Themed ancient Roman dinner: ‘Cum Apicio edimus’

The British School at Rome’s wonderful chef, Luca Albanese, treated the staff and residents to an ancient Rome-inspired dinner last Friday night.friday dinner menu

The dinner was primarily in honour of the visiting group of undergraduates from the University of Reading, who were staying at the BSR while taking part in a week long tour of ancient Rome. However, it is not the first time that Luca has wowed with his creative cooking having previously made a dinner inspired by famous works of art.

reading2

Staff and students from University of Reading on the steps of the BSR, image by Katherine Paines

The entire meal was a triumph, but what was particularly impressive was the authenticity of what was being served, shown most clearly when you look at the similarity between the pane romano made by Luca and the preserved ancient loaf of bread on display in the Villa Boscoreale Museum.

Ancient ROman bread

Ancient bread displayed in the Villa Boscoreale Museum. Image by Sophie Hay

lucas bread

‘Modern’ pane romano. Image by Stephen Kay

The resemblance between the two is uncanny!
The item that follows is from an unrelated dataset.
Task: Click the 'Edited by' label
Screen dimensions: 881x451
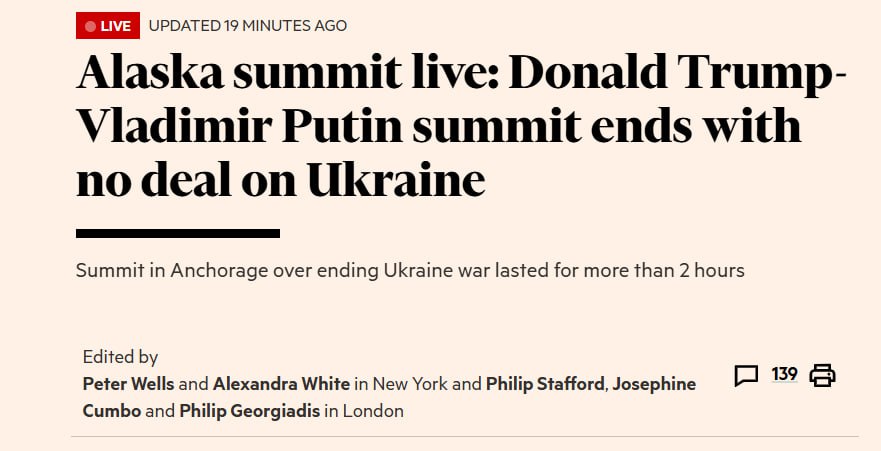Action: (x=120, y=357)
For those of you wanting to make your own ancient Roman feast Luca has been kind enough to share his recipe below.

ROMAN BREAD
Within the recipe are included instructions on how to make your own yeast; however if is difficult to find one of the ingredients (lievito di birra: fresh brewer’s yeast), it is still possible to make the bread with dried yeast by just following the second section. 

20160219_102335

This recipe makes 2 loaves.

For the yeast:
50g flour
25ml red wine
25ml water
2g fresh/nutritional yeast (lievito di birra)

First mix together half the flour with the red wine and leave for one day to rise (trust Luca on this one- it works!). Once you’ve left that for a day add the water and about a quarter of the unused flour, mixing until you have a soft dough. Repeat this for the next 4 days. On the last day add a few crumbs (about 2g) of your fresh yeast (lievito di birra) and leave for another day.

For the bread:
750g flour
375ml water
45g salt
2 tbsp olive oil
50g flaxseeds

Mix together all the bread ingredients in a large bowl and add your pre-made yeast mixture (or 1 heaped teaspoon of dry yeast dissolved in a little warm water). Leave to rise for at least 12 hours and then form into circular loaves, scoring the top slightly to form wedge shapes (see above photo). Leave for one more hour and then bake at 190°C for 30 minutes, before lowering the oven to 150°C for an additional 20 minutes.

Once you have removed it from the oven Luca recommends putting the fresh bread into a paper bag to keep it soft and moist.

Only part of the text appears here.